County Assessor Bill Wiggins explained the changes to the new property claim forms mailed out Jan. 1 for the 2013 reassessment cycle.

The biggest change that personal property owners will notice is that the forms have been prepopulated with the vehicles, motorhomes and boats that have been previously assessed for taxes in Phelps County.

"For the first time, if it's already in our system, it's already on the form," Wiggins said. "If they haven't bought anything new or sold anything off of the list or have any other property, they can just check the box that says 'no changes' and sign it. They don't have to list it if it's already listed."

If there are changes — such as a different model type or year or if new vehicles were bought or sold — property owners can simply make the changes in the main box on the front of the form and make sure they check the "changes have been made" box.

Wiggins said the prefilled forms make it easier for the assessor's office because sometimes when property owners list their vehicles year after year, they may leave certain information out.

"Also when I came into this office, I had previously been a taxpayer and it was frustrating and I'd ask, why do I have to keep listing it over and over?" Wiggins said.

He noted that assessors use the prepopulated forms in other counties.

Farmers will still have to list their livestock, grain and hay and farm equipment, Wiggins said, but noted that farmers only need to list grain and hay that is for resale. Grain and hay used in livestock feeders do not need to be listed.

Wiggins said in the future, he would like to have those items prepopulated on the forms.

Also since Phelps County along with other counties in the state began using a new valuation system that uses a VIN decryption that more accurately reflects the value of the particular model and submodel of a vehicle, Wiggins asked property owners to include the VIN in their vehicle description. Wiggins said an easy way to find the VIN is by looking on the vehicle's insurance cards.

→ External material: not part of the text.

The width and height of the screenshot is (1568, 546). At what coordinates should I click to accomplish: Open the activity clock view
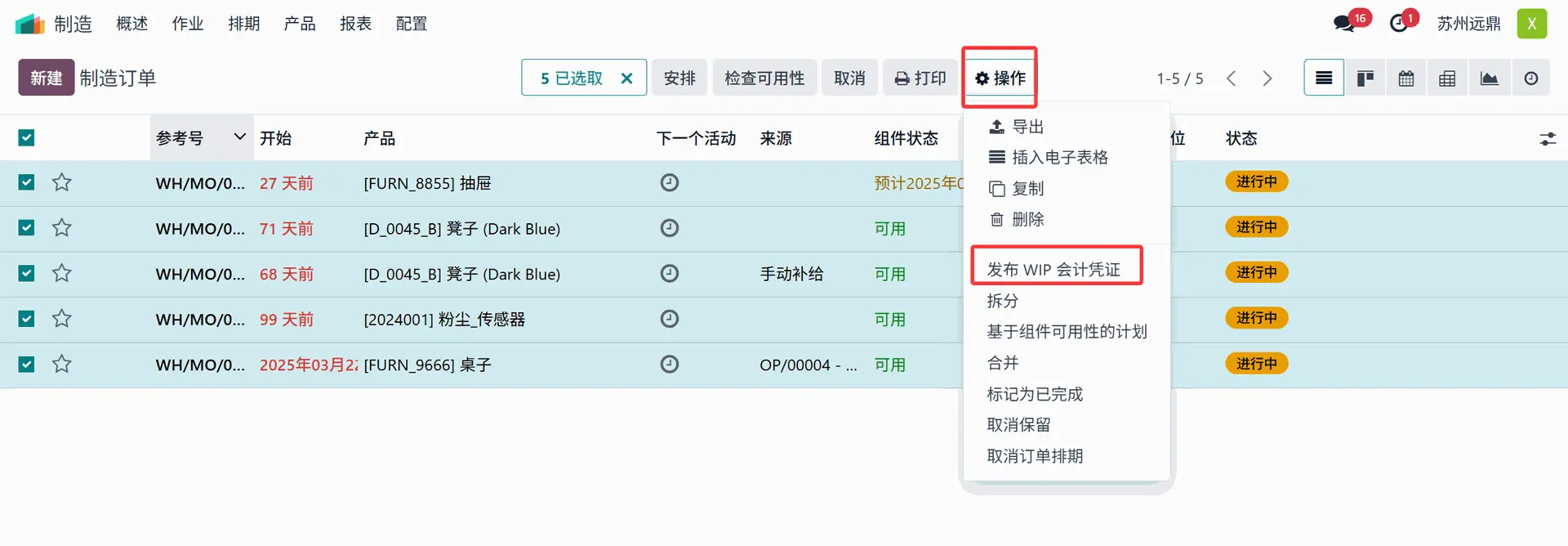(1530, 78)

Wiggins also asked property owners to list their physical street location because it will help the assessor's office determine the correct taxing districts in which the property is located.

There also are different forms for personal and business assessment lists.

Wiggins said prepopulation the forms with the vehicles did not cost the assessor's office any extra money, but there were some costs associated with switching from letter- to legal-sized paper.